If you hear people talking about Schreck at UB camp, they aren’t referencing the beloved ogre.

No, they’re talking about redshirt freshman tight end Mason Schreck, who made several impressive catches in traffic Monday. The book on Schreck’s career is thus far short: the 6-foot-5, 229-pounder was a high school quarterback and starting center on the basketball team, but he hasn’t seen any college action yet.

“He’s working extremely hard,” Quinn said. “Mason came out of high school as a quarterback, so he understands offensive football. Now he’s growing into that tight end position and he’s got great ball skills. He judges the ball very well in the air.”

Schreck is still fourth on the depth chart behind first-stringer Jimmy Gordon, Alex Dennison and Matt Weiser, but he’s a formidable fourth option who has shown loads of potential. Quinn predicts his team could go to Schreck at times in the red zone this year to take advantage of his size and leaping ability.

“He’s still young, it’s still early, but I think he’s proven to all his teammates and coaches that he’s somebody who’s really put himself in position to get a chance to get on that field,” Quinn said. “Schreck gives us an added feature. Most people don’t have that ability to have four tight ends. That’s a pretty good group of kids.”


Quinn has a promising problem: He might have too many good players at his skill positions.

It seems exaggerating to say that of a UB football team, but his roster might have too much talent – barring injury, some players who would have started in recent years might not even play.

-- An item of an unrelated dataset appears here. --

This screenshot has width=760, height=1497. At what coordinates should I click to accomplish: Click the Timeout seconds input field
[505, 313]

So he’s looking at different ways to get some talented, inexperienced players involved. For Jordan Johnson (Sweet Home) and Marcus McGill (Rochester), that means getting accustomed to some different positions.

Johnson was a star quarterback for the Panthers in 2011 but switched to running back and redshirted last season. He has packed on the weight – the 6-footer has gained 20 pounds in the past year to reach 233 pounds – to play a unique position this year.

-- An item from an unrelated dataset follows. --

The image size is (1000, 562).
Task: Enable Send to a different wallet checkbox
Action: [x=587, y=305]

“Jordan’s been running with the second team of running backs,” Quinn said. “He’s in the big skill position, which is an H-back, fullback, running back. He’s not right now playing tailback, but he’s a guy that we’re slipping out, blocking with.”

McGill, a sophomore, was the starting long-snapper last year, but this year the Bulls brought in freshman Corbin Grassman (the younger cousin of starting punter sophomore Tyler Grassman) to handle those duties so McGill can focus on developing as a wide receiver.

“We like his physical presence,” Quinn said of the 6-foot-1, 227-pound McGill. “He’s working on being an every-snap player.”

Quinn also has youngsters involved in the punt-return game, where true freshmen Jamarl Eiland and Boise Ross have as good a shot as anyone to be the starting return man. They were on the field Monday shagging punts along with standout senior wide receiver Alex Neutz (Grand Island). But it’s doubtful they’ll put Neutz as a returner because of his value as a receiver.